Your task: If a line in the records contains the string "width", show that line.

Dataset records:
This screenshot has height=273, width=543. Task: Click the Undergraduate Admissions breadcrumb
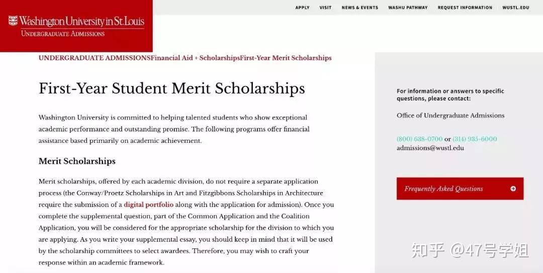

--

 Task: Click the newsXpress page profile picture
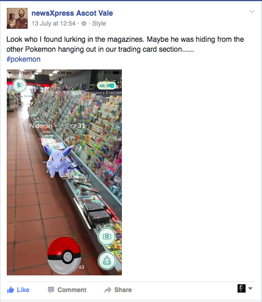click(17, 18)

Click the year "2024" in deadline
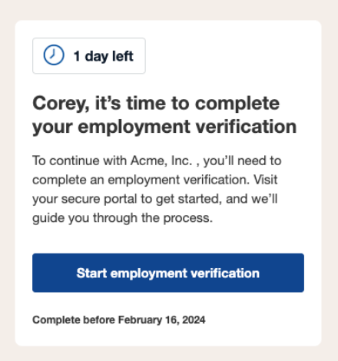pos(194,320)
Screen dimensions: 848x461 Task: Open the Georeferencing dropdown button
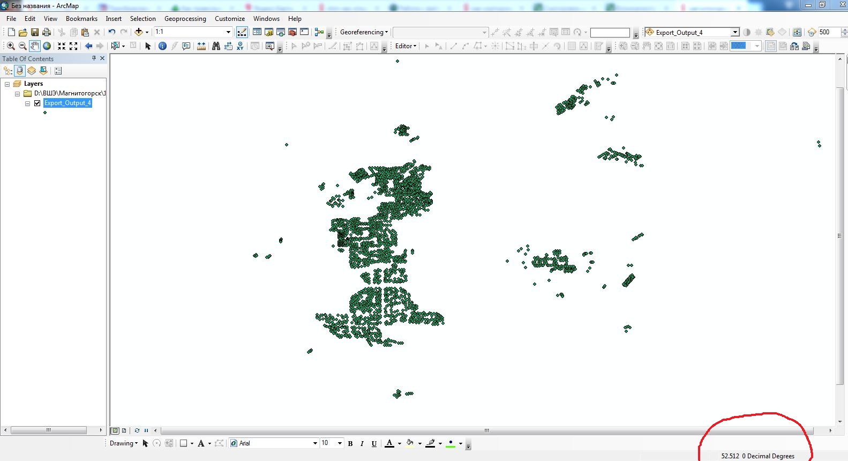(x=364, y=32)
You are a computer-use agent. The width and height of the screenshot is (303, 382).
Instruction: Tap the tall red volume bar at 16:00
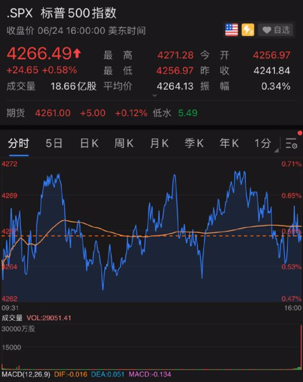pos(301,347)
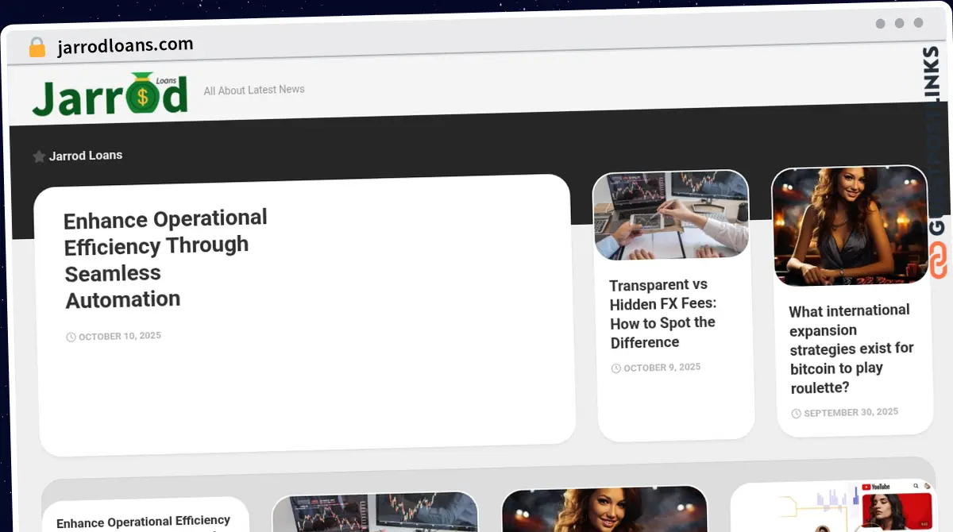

Worked solution:
This screenshot has height=273, width=543. Task: Click the Undergraduate Admissions breadcrumb
You are a computer-use agent. The width and height of the screenshot is (303, 382).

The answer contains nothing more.